▶ EXERCISE
For this exercise, please reproduce the records below word for word, from the first line through the line with "Given: Select 'Format".

Extracted records

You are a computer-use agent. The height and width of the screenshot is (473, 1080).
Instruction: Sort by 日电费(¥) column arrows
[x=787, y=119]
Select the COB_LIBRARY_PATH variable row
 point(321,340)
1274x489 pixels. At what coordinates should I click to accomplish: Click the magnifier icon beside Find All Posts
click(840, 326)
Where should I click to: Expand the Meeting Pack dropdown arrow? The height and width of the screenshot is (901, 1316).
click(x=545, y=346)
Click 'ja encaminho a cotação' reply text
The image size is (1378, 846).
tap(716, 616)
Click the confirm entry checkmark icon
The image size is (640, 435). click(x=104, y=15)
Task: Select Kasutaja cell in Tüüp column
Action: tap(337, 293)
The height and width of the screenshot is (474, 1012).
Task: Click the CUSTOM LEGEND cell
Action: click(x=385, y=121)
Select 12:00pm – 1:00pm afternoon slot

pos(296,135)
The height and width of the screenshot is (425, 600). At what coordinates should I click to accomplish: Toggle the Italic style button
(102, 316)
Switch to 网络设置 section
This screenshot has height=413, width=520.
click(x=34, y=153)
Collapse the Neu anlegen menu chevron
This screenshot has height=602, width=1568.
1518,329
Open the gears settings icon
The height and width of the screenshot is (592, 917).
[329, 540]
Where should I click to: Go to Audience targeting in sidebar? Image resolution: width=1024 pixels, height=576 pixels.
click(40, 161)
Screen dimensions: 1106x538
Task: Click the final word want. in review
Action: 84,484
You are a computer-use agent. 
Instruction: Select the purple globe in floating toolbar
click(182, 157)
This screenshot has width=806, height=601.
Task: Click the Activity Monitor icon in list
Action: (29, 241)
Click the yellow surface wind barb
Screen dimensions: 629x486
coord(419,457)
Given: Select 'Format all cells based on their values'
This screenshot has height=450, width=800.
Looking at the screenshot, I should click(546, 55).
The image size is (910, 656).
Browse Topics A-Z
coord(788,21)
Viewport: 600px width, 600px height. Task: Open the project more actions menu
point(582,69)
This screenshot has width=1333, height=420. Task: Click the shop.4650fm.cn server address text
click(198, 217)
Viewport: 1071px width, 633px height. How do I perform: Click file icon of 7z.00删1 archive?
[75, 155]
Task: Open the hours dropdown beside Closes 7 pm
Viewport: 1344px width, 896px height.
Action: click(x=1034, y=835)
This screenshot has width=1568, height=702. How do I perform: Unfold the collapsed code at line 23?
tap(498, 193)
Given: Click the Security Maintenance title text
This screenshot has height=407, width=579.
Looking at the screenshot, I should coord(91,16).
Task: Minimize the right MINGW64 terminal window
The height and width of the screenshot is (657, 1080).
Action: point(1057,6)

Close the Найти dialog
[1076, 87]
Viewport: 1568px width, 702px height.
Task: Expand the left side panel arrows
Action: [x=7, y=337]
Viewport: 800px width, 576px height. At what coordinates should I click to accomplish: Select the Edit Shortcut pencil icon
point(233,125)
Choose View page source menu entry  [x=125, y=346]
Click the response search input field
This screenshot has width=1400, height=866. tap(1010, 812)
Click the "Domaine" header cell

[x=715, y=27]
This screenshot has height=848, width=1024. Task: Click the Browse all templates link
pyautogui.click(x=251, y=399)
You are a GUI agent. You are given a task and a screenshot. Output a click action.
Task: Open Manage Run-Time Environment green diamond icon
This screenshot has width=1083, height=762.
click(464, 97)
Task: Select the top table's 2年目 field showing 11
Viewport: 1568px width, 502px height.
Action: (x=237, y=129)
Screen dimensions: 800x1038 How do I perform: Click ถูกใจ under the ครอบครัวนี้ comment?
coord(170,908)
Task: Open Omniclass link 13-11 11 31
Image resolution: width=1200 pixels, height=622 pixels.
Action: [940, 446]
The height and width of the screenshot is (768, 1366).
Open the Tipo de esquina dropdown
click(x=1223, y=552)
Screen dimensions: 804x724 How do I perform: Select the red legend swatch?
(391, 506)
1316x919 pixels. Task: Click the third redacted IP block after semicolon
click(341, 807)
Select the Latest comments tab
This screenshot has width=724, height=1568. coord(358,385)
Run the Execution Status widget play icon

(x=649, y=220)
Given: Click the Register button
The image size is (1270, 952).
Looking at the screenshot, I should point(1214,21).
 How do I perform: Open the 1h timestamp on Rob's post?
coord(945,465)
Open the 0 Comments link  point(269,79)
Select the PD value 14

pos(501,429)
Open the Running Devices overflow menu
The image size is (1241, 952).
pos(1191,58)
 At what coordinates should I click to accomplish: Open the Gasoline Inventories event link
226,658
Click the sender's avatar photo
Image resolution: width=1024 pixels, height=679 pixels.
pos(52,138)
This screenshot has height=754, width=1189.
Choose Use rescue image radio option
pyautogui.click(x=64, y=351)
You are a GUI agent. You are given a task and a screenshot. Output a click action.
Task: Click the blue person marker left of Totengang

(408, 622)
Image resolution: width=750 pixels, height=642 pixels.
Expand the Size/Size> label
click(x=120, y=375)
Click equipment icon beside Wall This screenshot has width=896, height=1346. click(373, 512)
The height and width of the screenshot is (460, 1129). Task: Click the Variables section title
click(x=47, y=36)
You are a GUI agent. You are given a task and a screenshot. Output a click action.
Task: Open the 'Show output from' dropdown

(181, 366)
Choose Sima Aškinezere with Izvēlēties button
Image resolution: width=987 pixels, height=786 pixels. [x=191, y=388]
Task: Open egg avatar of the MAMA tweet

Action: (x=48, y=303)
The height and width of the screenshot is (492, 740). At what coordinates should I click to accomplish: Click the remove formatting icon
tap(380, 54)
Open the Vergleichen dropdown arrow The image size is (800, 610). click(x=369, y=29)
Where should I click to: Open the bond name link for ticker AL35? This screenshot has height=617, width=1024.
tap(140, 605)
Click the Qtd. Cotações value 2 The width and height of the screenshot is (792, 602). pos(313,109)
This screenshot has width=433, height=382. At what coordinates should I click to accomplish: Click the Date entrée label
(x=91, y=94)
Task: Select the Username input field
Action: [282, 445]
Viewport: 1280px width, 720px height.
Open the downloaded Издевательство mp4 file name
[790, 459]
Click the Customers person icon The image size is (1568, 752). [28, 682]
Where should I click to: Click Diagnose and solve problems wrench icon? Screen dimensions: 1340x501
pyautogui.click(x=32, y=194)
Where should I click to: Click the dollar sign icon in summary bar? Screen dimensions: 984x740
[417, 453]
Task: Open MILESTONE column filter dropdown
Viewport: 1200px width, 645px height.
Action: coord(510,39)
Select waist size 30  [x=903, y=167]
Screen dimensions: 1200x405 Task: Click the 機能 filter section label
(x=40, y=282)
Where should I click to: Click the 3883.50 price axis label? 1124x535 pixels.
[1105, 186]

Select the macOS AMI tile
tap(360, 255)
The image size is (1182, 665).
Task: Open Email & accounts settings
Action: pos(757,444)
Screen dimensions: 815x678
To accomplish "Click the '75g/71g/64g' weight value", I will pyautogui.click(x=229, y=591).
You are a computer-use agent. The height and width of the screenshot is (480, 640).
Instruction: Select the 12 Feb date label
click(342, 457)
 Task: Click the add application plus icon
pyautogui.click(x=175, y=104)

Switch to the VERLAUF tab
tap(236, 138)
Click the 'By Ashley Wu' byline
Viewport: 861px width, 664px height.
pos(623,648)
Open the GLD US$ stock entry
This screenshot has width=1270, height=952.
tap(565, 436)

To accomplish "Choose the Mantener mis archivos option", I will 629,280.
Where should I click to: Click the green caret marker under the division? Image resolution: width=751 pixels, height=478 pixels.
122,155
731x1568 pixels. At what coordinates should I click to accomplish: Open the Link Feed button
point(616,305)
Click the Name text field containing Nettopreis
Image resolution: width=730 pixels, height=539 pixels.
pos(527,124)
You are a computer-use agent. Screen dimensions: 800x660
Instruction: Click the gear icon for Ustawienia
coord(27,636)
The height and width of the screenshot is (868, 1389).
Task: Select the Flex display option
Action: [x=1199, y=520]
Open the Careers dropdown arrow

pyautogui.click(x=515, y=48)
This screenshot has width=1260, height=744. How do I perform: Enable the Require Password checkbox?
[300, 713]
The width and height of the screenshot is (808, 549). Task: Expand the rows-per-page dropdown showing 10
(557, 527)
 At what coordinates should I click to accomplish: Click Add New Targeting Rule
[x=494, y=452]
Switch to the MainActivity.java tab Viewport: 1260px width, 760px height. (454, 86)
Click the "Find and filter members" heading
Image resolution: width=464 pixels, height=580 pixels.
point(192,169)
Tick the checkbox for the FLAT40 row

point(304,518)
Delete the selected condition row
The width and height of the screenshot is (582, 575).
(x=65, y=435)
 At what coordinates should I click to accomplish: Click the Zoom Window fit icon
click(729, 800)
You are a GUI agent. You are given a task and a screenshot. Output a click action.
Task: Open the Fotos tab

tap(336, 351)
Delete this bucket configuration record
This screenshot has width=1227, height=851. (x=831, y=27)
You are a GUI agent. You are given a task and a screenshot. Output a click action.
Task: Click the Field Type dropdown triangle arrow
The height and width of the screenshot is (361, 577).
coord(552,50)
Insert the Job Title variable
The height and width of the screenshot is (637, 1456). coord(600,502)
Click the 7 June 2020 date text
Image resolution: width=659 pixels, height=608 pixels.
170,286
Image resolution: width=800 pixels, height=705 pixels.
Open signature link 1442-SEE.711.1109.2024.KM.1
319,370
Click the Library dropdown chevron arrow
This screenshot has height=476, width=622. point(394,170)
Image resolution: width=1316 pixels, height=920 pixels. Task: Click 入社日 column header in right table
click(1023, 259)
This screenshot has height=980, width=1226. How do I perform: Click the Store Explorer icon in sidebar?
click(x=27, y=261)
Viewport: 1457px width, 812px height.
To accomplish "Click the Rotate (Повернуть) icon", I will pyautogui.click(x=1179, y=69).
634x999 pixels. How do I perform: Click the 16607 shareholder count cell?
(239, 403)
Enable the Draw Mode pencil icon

▶ EXERCISE OUTPUT
You are a computer-use agent. The height and width of the screenshot is (473, 1080).
Instruction: Sort by 日电费(¥) column arrows
[x=787, y=119]
Select the COB_LIBRARY_PATH variable row
 point(321,340)
1274x489 pixels. At what coordinates should I click to accomplish: Click the magnifier icon beside Find All Posts
click(840, 326)
Where should I click to: Expand the Meeting Pack dropdown arrow? The height and width of the screenshot is (901, 1316).
click(x=545, y=346)
Click 'ja encaminho a cotação' reply text
The image size is (1378, 846).
tap(716, 616)
Click the confirm entry checkmark icon
The image size is (640, 435). click(x=104, y=15)
Task: Select Kasutaja cell in Tüüp column
Action: tap(337, 293)
The height and width of the screenshot is (474, 1012).
Task: Click the CUSTOM LEGEND cell
Action: click(x=385, y=121)
Select 12:00pm – 1:00pm afternoon slot

pos(296,135)
The height and width of the screenshot is (425, 600). At what coordinates should I click to accomplish: Toggle the Italic style button
(102, 316)
Switch to 网络设置 section
This screenshot has height=413, width=520.
click(x=34, y=153)
Collapse the Neu anlegen menu chevron
This screenshot has height=602, width=1568.
1518,329
Open the gears settings icon
The height and width of the screenshot is (592, 917).
[329, 540]
Where should I click to: Go to Audience targeting in sidebar? Image resolution: width=1024 pixels, height=576 pixels.
click(40, 161)
Screen dimensions: 1106x538
Task: Click the final word want. in review
Action: 84,484
You are a computer-use agent. 
Instruction: Select the purple globe in floating toolbar
click(182, 157)
This screenshot has width=806, height=601.
Task: Click the Activity Monitor icon in list
Action: (29, 241)
Click the yellow surface wind barb
Screen dimensions: 629x486
coord(419,457)
Given: Select 'Format all cells based on their values'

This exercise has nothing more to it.